CCS might put robes on their worship leaders, sometimes, and would have candles and processions and use the Bible as a primary source of wisdom.  But the object of worship would be to give members of the church a chance to spend time together, find out what is going on in their lives, and attend a worship service that gave them something to take home, to use, to make real to them.  The preaching would be simple -meaningful stuff people could understand, absorb, make part of their lives.

The Church of Christian Simplicity would be about joy much more than God’s condemnation.  Worship would be creative and improvisation would be a rule not an exception.  Some worship would remain serious, and formal, communion for example.  I didn’t see CCS taking away the grandeur of worship or of being in communion during communion.  But that grandeur would not dominate and would not be so difficult to follow that new people would be scared away.  Anybody, at any time, new or old, would be able to immediately participate in worship the day they walked through the door.

I dreamed the new church would be welcoming, really, really welcoming.  People coming to CCS would immediately feel at home, and  even the simplest of acts, like the coffee hour, would become a part of the service and might even last as long as the service.  Members of CCS would not see Sunday as an obligation;  they would see it as a chance to worship God, see their friends, break bread together and get sustenance, as a result, for the week ahead.

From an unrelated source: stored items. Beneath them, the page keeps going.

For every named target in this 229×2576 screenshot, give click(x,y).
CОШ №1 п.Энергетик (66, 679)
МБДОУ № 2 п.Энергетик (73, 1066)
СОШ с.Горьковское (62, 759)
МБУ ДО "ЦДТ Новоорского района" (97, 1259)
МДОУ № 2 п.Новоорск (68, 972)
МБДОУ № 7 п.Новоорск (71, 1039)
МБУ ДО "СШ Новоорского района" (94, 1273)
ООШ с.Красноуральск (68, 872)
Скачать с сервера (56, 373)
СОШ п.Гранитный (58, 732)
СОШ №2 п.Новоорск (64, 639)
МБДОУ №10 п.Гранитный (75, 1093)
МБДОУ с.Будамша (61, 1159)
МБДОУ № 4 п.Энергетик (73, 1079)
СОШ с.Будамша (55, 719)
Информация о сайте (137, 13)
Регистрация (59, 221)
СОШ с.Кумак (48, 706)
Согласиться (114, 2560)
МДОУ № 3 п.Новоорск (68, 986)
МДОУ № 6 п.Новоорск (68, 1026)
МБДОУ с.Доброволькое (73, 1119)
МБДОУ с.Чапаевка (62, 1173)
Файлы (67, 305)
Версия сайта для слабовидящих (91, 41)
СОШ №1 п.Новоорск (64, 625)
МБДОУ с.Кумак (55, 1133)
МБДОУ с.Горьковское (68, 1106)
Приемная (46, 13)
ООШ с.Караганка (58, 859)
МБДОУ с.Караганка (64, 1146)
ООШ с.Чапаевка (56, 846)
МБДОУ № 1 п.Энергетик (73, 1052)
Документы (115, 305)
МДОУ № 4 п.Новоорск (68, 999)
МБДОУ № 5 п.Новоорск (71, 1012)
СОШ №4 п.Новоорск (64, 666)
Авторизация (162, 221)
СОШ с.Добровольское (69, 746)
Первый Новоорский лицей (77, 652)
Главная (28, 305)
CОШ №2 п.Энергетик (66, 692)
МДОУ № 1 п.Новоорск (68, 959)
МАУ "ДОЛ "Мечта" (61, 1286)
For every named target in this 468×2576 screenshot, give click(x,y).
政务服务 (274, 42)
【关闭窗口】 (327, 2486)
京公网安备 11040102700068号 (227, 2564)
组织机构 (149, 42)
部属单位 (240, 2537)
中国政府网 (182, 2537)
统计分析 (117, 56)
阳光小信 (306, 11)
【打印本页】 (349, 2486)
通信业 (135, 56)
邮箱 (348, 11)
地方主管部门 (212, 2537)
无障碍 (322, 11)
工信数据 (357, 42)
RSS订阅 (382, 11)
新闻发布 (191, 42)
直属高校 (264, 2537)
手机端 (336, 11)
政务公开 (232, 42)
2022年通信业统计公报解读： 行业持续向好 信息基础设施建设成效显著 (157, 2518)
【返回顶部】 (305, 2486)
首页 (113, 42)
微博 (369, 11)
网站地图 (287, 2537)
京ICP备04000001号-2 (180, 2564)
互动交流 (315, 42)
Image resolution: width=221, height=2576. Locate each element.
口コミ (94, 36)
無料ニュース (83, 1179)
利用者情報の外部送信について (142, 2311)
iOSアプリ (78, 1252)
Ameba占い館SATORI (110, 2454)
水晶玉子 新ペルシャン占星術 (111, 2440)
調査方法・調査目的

The decisions at CCS would be made by the full congregation and the leader would be more ‘cruise director’ than Priest.  The congregation would run the congregation.  The bottom line  hope for the new church was that a small group of people would take their religion seriously, would become true followers of ‘the Way,’ would try hard to make their religion their lifestyle.  I saw CCS as an oasis of calm in the theological hurricane that is the modern church and world today.

I’m a little embarrassed to say I spent a lot of time planning the church but never did anything about it.  I have notebooks full of outlines, and descriptions and plans for the new church.  But alas, I never put any of those plans to work.  Nothing ever came of it.  I used to kick myself for my laziness.

But not any more.  I realized yesterday, Advent 4, after a service led by a lay-person with a Christmas pageant written by the Sunday School director, and a service with more improvisation than most churches have in an entire year, that the Church of Christian Simplicity  has become reality and it is Christ Church.

Truth is, in two short years, we have fulfilled the dream of creating a new kind of church.  Inside the walls of our beautiful, 150 year old church, any and all immediately experience the heart of what Jesus called us to:  to love one another in a simple, loving manner.  We have become CCS.

On Christmas Eve I will speak about becoming ‘agents of Emmanuel’ in my message.  I will call on all of us to see the incarnation as a present tense situation, not just something that took place two thousand years ago.  In my message I will call the entire congregation to recommit to our simple way of love by becoming active members of God’s incarnation on earth.

We have started that process at Christ Church but still have work to do don’t we?  We will do that work.  Together, unified, simply loving Jesus as he loved us.

I write this reflection at the end of the year to say thank you.  To say how much I love our little church and the people that make up that church. How much joy you have given me by providing the chance to live a dream I have had for a long time:  The Church of Christian Simplicity.

God bless you all and Merry Christmas.